Álvaro se regocijaba del instante. Saboreando el coñac que acababa de servirle el camarero, encendió un cigarrillo y fumó plácidamente mientras veía caer la lluvia desde el porche acristalado. Pagó la consumición y volvió corriendo al coche en el momento en que arreciaba el aguacero.
Por aquel camino la ciudad distaba apenas tres kilómetros a través de una estrecha carretera que se interna en el bosque y serpentea entre los álamos para evitar las quebradas. En los días de buen tiempo era un placer escuchar el trino de los pájaros y percibir el colorido encarnado de las copas de los árboles. Entonces, con suerte y un poco de atención, se pueden ver ardillas y garduñas jugueteando veloces por sus ramas, y al azor sobrevolando majestuoso el límpido cielo azul de la montaña.
Ahora las hojas caídas cubrían el bosque de una alfombra esponjosa de tonos terrosos y naranjas. Con la lluvia cesaban los cantos de los pájaros y todo lo inundaba el rumor crepitante de millones de gotas estrelladas contra el suelo, y el viento silbante penetrando impetuoso entre las ramas y los troncos chorreantes de los árboles.
Al abandonar el bosque, el camino desciende por una suave colina a cuyo fondo, tras un recodo, se levanta el Pueblo Viejo alrededor de la torre oscura de su imponente y vetusto campanario.

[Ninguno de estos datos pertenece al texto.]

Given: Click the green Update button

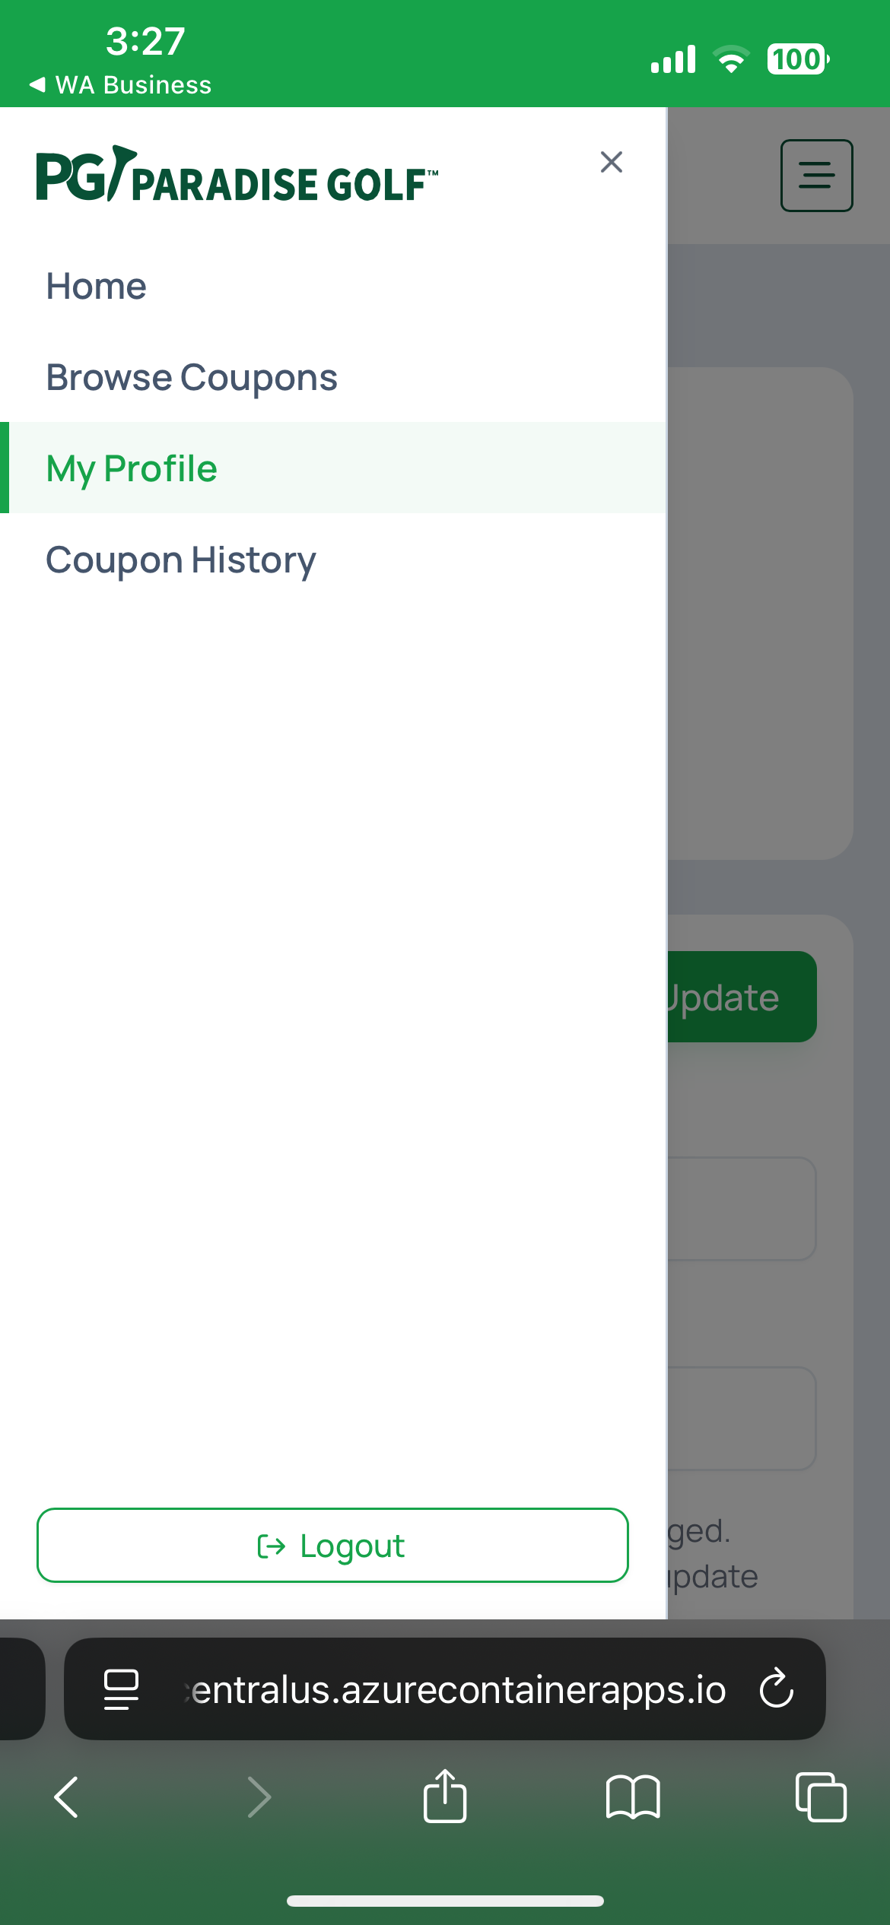Looking at the screenshot, I should click(742, 997).
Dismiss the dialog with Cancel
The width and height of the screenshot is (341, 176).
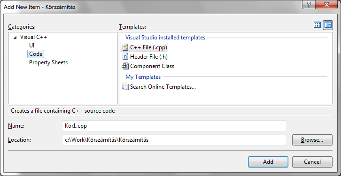(312, 162)
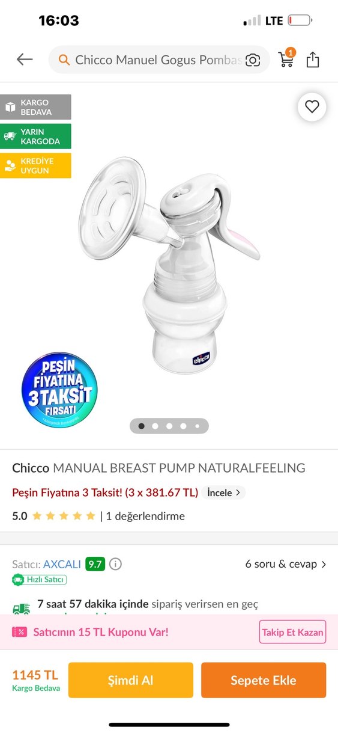Viewport: 338px width, 733px height.
Task: Expand installment details via İncele
Action: pyautogui.click(x=223, y=492)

Álvaro deja atrás una rotonda y se introduce en un laberinto de callejuelas estrechas de casas bajas con las puertas y postigos cerrados a cal y canto. Por los tejados se precipitan cortinas de agua que se estrellan contra el suelo, y en ocasiones anega el parabrisas impidiendo la visión por un instante. Justo al alcanzar la vieja plaza comprueba que está escampando; al bajar la ventanilla percibe un aroma conocido, de bizcocho, canela y azúcar quemado. Desde el coche divisa la panadería de donde proviene el aroma, y a través de los cristales, en su interior, la figura de una mujer hermosa que le está mirando y a la que él también mira durante apenas un instante para después continuar la marcha. Enseguida la lluvia cesa por completo y la gente vuelve a tomar las calles con el bullicio acostumbrado y el ánimo más fresco y limpio, exactamente igual que el ambiente que respira la ciudad después de aquella efímera aunque hermosa tormenta de otoño recién llegado.